* [Required work]: Each record needs to be transcribed exactly.

* [Data items]:
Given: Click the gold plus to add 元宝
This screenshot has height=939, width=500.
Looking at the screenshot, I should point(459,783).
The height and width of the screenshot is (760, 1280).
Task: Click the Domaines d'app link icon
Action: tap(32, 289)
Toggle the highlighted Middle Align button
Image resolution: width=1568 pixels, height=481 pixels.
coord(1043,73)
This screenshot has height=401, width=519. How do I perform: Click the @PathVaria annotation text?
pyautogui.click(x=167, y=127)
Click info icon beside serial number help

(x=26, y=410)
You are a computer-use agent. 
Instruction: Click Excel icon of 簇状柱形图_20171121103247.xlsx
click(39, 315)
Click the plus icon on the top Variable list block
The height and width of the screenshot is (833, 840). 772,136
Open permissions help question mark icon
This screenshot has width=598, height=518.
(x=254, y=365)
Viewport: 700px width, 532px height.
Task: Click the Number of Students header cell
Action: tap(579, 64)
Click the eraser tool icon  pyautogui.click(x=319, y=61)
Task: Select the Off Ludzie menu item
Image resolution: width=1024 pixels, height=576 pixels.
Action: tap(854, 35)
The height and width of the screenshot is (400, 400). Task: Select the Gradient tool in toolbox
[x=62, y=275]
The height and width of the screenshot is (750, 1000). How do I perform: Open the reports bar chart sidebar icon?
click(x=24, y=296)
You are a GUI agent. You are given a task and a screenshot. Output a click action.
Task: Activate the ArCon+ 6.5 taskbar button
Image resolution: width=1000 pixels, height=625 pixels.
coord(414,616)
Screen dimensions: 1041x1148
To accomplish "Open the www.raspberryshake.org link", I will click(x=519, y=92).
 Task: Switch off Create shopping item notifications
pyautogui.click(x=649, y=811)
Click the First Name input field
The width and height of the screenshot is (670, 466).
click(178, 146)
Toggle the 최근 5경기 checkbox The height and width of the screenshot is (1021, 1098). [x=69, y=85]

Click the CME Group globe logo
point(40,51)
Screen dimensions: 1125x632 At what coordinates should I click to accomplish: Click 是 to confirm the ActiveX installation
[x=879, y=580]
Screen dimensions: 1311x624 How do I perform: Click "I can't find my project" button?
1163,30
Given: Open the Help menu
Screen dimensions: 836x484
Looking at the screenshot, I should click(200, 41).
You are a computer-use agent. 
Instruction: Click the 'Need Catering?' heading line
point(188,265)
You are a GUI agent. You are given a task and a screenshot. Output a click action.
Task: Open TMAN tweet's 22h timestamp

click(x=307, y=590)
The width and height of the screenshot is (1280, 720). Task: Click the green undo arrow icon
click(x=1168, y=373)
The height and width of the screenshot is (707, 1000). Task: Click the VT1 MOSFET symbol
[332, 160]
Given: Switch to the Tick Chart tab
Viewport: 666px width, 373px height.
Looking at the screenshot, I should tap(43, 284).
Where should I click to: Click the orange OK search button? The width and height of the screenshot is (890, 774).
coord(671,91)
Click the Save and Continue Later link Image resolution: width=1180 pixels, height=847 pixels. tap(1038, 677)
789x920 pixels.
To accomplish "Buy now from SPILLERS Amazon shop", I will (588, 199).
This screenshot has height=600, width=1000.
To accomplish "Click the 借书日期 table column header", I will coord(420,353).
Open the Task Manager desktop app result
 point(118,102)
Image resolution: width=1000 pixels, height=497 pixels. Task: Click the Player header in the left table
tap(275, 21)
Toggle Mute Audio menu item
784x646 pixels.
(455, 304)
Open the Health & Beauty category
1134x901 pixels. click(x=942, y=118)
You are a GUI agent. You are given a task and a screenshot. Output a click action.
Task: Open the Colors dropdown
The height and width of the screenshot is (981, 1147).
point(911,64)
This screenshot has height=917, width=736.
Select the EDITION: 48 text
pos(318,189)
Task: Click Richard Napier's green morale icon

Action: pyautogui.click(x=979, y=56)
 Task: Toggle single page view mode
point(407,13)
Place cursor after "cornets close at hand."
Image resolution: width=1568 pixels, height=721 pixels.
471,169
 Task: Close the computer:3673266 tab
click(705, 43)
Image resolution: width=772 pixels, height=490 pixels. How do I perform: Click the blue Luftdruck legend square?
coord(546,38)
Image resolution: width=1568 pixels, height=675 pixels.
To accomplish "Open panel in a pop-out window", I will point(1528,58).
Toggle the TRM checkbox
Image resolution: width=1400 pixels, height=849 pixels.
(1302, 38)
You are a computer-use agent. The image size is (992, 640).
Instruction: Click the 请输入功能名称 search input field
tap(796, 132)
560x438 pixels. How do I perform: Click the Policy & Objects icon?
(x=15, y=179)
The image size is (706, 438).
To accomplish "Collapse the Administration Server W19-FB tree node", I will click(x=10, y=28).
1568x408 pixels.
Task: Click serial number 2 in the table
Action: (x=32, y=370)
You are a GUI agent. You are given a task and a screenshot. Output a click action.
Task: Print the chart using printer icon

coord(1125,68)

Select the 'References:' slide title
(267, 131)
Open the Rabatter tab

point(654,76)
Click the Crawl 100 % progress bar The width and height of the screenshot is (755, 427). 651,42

* [Response area]:
Given: Click the gold plus to add 元宝
This screenshot has height=939, width=500.
Looking at the screenshot, I should point(459,783).
The height and width of the screenshot is (760, 1280).
Task: Click the Domaines d'app link icon
Action: tap(32, 289)
Toggle the highlighted Middle Align button
Image resolution: width=1568 pixels, height=481 pixels.
coord(1043,73)
This screenshot has height=401, width=519. How do I perform: Click the @PathVaria annotation text?
pyautogui.click(x=167, y=127)
Click info icon beside serial number help

(x=26, y=410)
You are a computer-use agent. 
Instruction: Click Excel icon of 簇状柱形图_20171121103247.xlsx
click(39, 315)
Click the plus icon on the top Variable list block
The height and width of the screenshot is (833, 840). 772,136
Open permissions help question mark icon
This screenshot has width=598, height=518.
(x=254, y=365)
Viewport: 700px width, 532px height.
Task: Click the Number of Students header cell
Action: tap(579, 64)
Click the eraser tool icon  pyautogui.click(x=319, y=61)
Task: Select the Off Ludzie menu item
Image resolution: width=1024 pixels, height=576 pixels.
Action: tap(854, 35)
The height and width of the screenshot is (400, 400). Task: Select the Gradient tool in toolbox
[x=62, y=275]
The height and width of the screenshot is (750, 1000). How do I perform: Open the reports bar chart sidebar icon?
click(x=24, y=296)
You are a GUI agent. You are given a task and a screenshot. Output a click action.
Task: Activate the ArCon+ 6.5 taskbar button
Image resolution: width=1000 pixels, height=625 pixels.
coord(414,616)
Screen dimensions: 1041x1148
To accomplish "Open the www.raspberryshake.org link", I will click(x=519, y=92).
 Task: Switch off Create shopping item notifications
pyautogui.click(x=649, y=811)
Click the First Name input field
The width and height of the screenshot is (670, 466).
click(178, 146)
Toggle the 최근 5경기 checkbox The height and width of the screenshot is (1021, 1098). [x=69, y=85]

Click the CME Group globe logo
point(40,51)
Screen dimensions: 1125x632 At what coordinates should I click to accomplish: Click 是 to confirm the ActiveX installation
[x=879, y=580]
Screen dimensions: 1311x624 How do I perform: Click "I can't find my project" button?
1163,30
Given: Open the Help menu
Screen dimensions: 836x484
Looking at the screenshot, I should click(200, 41).
You are a computer-use agent. 
Instruction: Click the 'Need Catering?' heading line
point(188,265)
You are a GUI agent. You are given a task and a screenshot. Output a click action.
Task: Open TMAN tweet's 22h timestamp

click(x=307, y=590)
The width and height of the screenshot is (1280, 720). Task: Click the green undo arrow icon
click(x=1168, y=373)
The height and width of the screenshot is (707, 1000). Task: Click the VT1 MOSFET symbol
[332, 160]
Given: Switch to the Tick Chart tab
Viewport: 666px width, 373px height.
Looking at the screenshot, I should tap(43, 284).
Where should I click to: Click the orange OK search button? The width and height of the screenshot is (890, 774).
coord(671,91)
Click the Save and Continue Later link Image resolution: width=1180 pixels, height=847 pixels. tap(1038, 677)
789x920 pixels.
To accomplish "Buy now from SPILLERS Amazon shop", I will (588, 199).
This screenshot has height=600, width=1000.
To accomplish "Click the 借书日期 table column header", I will coord(420,353).
Open the Task Manager desktop app result
 point(118,102)
Image resolution: width=1000 pixels, height=497 pixels. Task: Click the Player header in the left table
tap(275, 21)
Toggle Mute Audio menu item
784x646 pixels.
(455, 304)
Open the Health & Beauty category
1134x901 pixels. click(x=942, y=118)
You are a GUI agent. You are given a task and a screenshot. Output a click action.
Task: Open the Colors dropdown
The height and width of the screenshot is (981, 1147).
point(911,64)
This screenshot has height=917, width=736.
Select the EDITION: 48 text
pos(318,189)
Task: Click Richard Napier's green morale icon

Action: pyautogui.click(x=979, y=56)
 Task: Toggle single page view mode
point(407,13)
Place cursor after "cornets close at hand."
Image resolution: width=1568 pixels, height=721 pixels.
471,169
 Task: Close the computer:3673266 tab
click(705, 43)
Image resolution: width=772 pixels, height=490 pixels. How do I perform: Click the blue Luftdruck legend square?
coord(546,38)
Image resolution: width=1568 pixels, height=675 pixels.
To accomplish "Open panel in a pop-out window", I will point(1528,58).
Toggle the TRM checkbox
Image resolution: width=1400 pixels, height=849 pixels.
(1302, 38)
You are a computer-use agent. The image size is (992, 640).
Instruction: Click the 请输入功能名称 search input field
tap(796, 132)
560x438 pixels. How do I perform: Click the Policy & Objects icon?
(x=15, y=179)
The image size is (706, 438).
To accomplish "Collapse the Administration Server W19-FB tree node", I will click(x=10, y=28).
1568x408 pixels.
Task: Click serial number 2 in the table
Action: (x=32, y=370)
You are a GUI agent. You are given a task and a screenshot. Output a click action.
Task: Print the chart using printer icon

coord(1125,68)

Select the 'References:' slide title
(267, 131)
Open the Rabatter tab

point(654,76)
Click the Crawl 100 % progress bar The width and height of the screenshot is (755, 427). 651,42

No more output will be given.